Kaynak Bazında Destekleme Mekanizması

Enerji Piyasası Düzenleme Kurumu (“EPDK”), Mart 2022’de elektrik üretiminde kullanılan kaynak türüne göre düşük maliyetli üreticiden alınan bedelle yüksek maliyetli üreticinin desteklenmesi amacıyla Kaynak Bazında Destekleme Bedelinin Belirlenmesi ve Uygulanmasına İlişkin Usul ve Esaslar’ı (“Usul ve Esaslar”) yayımlamıştır. Düzenlemelerin ilk halinde ikili anlaşmalara konu miktarlar da destekleme bedelinin hesaplamasında dikkate alınırken sonrasında yapılan değişiklik ile sabit fiyatlı ikili anlaşmalar kaynak bazlı destekleme bedelinden muaf tutulmuştur. Muafiyet başvuruları sırasında, başvuranlardan Enerji Piyasaları İşletme A.Ş. (“EPİAŞ”) tarafından söz konusu sabit fiyatın nihai tüketiciye kadar uygulandığını gösteren belgelerin talep edilmesi, muafiyete ilişkin düzenlemenin sabit fiyatın nihai tüketiciye kadar devam etmesi şartını öngörüp öngörmediğine ilişkin tartışmalara neden olmuştur. Bunun üzerine EPDK, Usul ve Esaslar’da değişiklik yaparak EPİAŞ’ın uygulamasını mevzuatla uyumlu hale getirmek için “nihai tüketici” ifadesini eklemiştir. Bu uygulama ve mevzuat değişikliği ise çeşitli şirketler tarafından yargıya taşınmıştır.

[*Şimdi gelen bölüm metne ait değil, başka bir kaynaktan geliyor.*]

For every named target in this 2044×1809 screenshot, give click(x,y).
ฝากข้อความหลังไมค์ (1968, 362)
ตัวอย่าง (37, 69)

Bu çerçevede açılan bir davada davacı, EPDK’nın hukuka aykırı tadili nedeniyle belirli bir dönem için kaynak bazlı destek mekanizması kapsamında adil bir ödeme alamadığını iddia etmiştir. Ankara 10. İdare Mahkemesi söz konusu iddiayı kabul etmiş ve dava konusu işlemin tesis edildiği tarihte Usul ve Esaslar’ın ilgili maddesinde “nihai tüketici” ibaresinin yer almaması nedeniyle geçmişe etkili değişiklik yapılmasının hukuki güvenlik ve hukuki belirlilik ilkelerine aykırı olduğunu belirtmiştir.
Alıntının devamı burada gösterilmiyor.